_ABOUT THIS EXERCISE_. Report back the lines in this listing that carry the string "computer".

====

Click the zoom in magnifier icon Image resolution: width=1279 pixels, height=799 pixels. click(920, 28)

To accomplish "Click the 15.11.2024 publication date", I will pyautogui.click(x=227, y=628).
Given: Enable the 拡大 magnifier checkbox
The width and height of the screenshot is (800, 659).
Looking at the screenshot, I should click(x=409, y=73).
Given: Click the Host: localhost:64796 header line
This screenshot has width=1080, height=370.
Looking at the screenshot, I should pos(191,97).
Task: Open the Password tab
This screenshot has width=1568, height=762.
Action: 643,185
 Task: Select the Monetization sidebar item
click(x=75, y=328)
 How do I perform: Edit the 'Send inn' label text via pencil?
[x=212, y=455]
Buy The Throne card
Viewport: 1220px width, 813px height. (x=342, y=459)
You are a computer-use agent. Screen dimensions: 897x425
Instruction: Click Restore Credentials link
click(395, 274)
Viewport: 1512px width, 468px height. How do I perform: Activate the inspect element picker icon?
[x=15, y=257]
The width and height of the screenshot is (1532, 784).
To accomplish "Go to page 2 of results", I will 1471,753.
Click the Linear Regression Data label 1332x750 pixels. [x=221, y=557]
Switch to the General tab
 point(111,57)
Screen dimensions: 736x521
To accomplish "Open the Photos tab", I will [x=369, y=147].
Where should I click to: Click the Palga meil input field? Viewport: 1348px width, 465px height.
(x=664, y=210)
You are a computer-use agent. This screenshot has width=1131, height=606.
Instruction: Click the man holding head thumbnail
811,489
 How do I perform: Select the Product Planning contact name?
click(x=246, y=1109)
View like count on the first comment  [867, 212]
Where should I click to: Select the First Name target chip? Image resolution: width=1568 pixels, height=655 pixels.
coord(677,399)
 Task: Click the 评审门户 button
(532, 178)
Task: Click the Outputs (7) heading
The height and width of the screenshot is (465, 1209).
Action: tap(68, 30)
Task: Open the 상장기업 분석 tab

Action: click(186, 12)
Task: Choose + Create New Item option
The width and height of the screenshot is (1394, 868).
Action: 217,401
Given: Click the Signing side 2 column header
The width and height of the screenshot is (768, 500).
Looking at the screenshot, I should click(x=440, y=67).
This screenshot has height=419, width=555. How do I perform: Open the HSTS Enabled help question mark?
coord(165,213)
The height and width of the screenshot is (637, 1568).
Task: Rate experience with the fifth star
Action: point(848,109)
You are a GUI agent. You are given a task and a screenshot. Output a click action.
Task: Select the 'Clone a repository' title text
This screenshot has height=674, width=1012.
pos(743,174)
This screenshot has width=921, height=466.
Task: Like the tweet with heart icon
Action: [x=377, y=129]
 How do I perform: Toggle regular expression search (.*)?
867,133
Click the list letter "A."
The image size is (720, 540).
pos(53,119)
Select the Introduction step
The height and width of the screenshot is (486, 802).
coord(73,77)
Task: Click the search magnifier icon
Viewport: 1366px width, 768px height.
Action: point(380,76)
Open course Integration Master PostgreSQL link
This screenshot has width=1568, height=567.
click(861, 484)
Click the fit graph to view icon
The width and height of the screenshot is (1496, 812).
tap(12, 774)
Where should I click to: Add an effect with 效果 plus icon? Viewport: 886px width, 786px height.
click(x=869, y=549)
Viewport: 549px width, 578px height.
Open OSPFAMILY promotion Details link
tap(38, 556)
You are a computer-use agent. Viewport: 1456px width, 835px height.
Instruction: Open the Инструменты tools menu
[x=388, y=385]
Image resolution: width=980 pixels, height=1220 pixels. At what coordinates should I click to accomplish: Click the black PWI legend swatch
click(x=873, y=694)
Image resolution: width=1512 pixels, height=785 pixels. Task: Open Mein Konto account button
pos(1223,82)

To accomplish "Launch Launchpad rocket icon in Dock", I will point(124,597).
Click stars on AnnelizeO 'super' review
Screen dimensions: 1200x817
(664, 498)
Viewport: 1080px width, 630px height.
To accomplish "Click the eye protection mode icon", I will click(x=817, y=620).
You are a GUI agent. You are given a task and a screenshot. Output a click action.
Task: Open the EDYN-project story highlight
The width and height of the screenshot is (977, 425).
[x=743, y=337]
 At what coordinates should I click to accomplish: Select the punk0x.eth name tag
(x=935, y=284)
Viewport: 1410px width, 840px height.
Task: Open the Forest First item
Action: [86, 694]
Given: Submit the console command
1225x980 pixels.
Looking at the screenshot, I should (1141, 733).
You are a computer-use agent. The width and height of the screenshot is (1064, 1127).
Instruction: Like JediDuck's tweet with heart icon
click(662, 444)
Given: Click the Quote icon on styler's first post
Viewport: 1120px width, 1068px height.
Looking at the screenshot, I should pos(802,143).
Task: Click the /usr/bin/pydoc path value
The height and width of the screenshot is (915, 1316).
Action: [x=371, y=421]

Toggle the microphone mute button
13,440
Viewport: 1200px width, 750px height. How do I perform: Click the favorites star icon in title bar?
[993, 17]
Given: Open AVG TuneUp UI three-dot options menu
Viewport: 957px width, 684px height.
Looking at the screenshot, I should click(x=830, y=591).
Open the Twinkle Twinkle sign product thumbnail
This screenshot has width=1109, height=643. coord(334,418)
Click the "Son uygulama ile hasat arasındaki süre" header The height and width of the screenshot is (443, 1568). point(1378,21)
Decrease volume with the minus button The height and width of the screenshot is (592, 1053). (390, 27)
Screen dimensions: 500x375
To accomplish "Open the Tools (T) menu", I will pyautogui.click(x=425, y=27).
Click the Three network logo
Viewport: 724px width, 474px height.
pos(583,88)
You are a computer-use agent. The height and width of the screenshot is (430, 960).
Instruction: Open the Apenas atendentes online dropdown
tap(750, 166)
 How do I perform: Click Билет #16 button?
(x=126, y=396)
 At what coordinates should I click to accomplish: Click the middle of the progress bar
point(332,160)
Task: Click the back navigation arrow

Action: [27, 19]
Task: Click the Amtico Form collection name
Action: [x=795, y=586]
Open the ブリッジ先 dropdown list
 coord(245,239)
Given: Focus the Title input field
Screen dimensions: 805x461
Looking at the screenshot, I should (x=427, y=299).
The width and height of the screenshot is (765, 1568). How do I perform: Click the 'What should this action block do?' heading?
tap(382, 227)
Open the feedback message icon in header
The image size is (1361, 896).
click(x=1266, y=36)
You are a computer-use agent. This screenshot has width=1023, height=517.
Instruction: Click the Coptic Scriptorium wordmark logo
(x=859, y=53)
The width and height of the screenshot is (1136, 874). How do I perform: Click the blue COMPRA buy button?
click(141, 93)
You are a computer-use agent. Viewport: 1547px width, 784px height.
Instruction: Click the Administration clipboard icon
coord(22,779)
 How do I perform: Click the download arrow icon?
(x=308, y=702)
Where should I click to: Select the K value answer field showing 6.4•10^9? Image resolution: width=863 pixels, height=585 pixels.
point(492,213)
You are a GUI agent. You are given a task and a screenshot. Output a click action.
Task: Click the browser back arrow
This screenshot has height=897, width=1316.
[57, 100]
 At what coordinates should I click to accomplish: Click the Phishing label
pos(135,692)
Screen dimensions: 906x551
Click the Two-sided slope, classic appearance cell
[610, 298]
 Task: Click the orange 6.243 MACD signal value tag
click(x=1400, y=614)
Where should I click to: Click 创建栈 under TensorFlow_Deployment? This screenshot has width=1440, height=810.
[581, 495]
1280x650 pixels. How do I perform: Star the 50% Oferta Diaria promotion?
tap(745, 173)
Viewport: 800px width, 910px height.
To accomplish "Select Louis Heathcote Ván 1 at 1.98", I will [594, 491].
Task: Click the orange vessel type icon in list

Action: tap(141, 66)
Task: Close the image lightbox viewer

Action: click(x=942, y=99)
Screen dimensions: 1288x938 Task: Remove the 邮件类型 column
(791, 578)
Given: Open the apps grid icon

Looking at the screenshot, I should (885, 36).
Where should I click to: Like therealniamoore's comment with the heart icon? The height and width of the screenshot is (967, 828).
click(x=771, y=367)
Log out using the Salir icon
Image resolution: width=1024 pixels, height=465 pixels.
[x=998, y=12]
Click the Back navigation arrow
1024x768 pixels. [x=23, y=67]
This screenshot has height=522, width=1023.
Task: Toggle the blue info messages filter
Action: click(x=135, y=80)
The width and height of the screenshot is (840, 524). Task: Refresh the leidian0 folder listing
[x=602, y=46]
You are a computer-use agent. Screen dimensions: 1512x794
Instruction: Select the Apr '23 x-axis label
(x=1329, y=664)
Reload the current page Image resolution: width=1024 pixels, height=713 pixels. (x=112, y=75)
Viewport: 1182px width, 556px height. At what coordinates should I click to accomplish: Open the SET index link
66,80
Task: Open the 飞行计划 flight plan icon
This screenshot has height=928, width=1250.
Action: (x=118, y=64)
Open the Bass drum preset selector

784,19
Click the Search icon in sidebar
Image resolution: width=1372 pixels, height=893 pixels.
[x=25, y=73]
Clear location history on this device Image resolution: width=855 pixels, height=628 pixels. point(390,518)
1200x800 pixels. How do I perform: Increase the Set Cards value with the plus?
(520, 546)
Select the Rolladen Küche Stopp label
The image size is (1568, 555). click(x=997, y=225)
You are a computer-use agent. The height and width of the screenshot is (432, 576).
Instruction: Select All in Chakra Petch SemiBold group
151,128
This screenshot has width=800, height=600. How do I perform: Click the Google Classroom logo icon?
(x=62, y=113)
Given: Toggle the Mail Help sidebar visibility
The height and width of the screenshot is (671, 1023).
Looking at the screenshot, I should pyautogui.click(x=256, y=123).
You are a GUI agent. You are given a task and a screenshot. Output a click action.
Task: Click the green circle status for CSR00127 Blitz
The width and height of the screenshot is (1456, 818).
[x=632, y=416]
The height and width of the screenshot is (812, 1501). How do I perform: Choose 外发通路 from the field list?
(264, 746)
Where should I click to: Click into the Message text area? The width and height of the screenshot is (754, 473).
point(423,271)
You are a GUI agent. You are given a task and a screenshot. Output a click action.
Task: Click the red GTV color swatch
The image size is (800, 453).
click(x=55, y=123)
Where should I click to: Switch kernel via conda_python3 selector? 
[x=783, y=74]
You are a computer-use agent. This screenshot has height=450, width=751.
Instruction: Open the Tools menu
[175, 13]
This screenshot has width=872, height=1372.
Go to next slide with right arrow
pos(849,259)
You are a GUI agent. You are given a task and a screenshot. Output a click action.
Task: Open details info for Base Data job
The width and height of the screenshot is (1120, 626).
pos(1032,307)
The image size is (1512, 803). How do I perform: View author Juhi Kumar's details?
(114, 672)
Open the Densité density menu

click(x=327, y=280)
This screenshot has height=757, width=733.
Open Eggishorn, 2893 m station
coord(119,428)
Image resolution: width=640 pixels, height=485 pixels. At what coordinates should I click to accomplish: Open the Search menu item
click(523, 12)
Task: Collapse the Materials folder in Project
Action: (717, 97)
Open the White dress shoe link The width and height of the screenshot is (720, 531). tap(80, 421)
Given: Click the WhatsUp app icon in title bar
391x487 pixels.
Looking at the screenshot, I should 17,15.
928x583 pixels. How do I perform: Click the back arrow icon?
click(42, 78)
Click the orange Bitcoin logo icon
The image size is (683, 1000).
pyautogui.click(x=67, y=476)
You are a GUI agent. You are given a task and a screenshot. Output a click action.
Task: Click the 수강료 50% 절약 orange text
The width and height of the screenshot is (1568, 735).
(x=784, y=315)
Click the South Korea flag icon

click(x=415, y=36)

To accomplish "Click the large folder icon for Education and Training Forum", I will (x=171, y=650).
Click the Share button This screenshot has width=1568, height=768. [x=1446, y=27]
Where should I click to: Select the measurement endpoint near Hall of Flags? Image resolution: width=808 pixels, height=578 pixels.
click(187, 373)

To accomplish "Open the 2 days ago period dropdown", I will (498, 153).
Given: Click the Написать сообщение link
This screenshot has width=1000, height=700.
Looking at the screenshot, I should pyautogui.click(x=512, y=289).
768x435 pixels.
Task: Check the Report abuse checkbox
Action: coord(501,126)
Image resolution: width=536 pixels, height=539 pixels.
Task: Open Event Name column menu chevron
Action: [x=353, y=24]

====

_EXERCISE ANSWER_.
You are a computer-use agent. Screen dimensions: 897x425
You are a computer-use agent. This screenshot has width=1131, height=606.
You are a computer-use agent. Viewport: 1456px width, 835px height.
You are a computer-use agent. The width and height of the screenshot is (1064, 1127).
You are a computer-use agent. The height and width of the screenshot is (430, 960).
You are a computer-use agent. This screenshot has width=1023, height=517.
You are a computer-use agent. Viewport: 1547px width, 784px height.
You are a computer-use agent. Screen dimensions: 1512x794
You are a computer-use agent. The height and width of the screenshot is (432, 576).
You are a computer-use agent. This screenshot has height=450, width=751.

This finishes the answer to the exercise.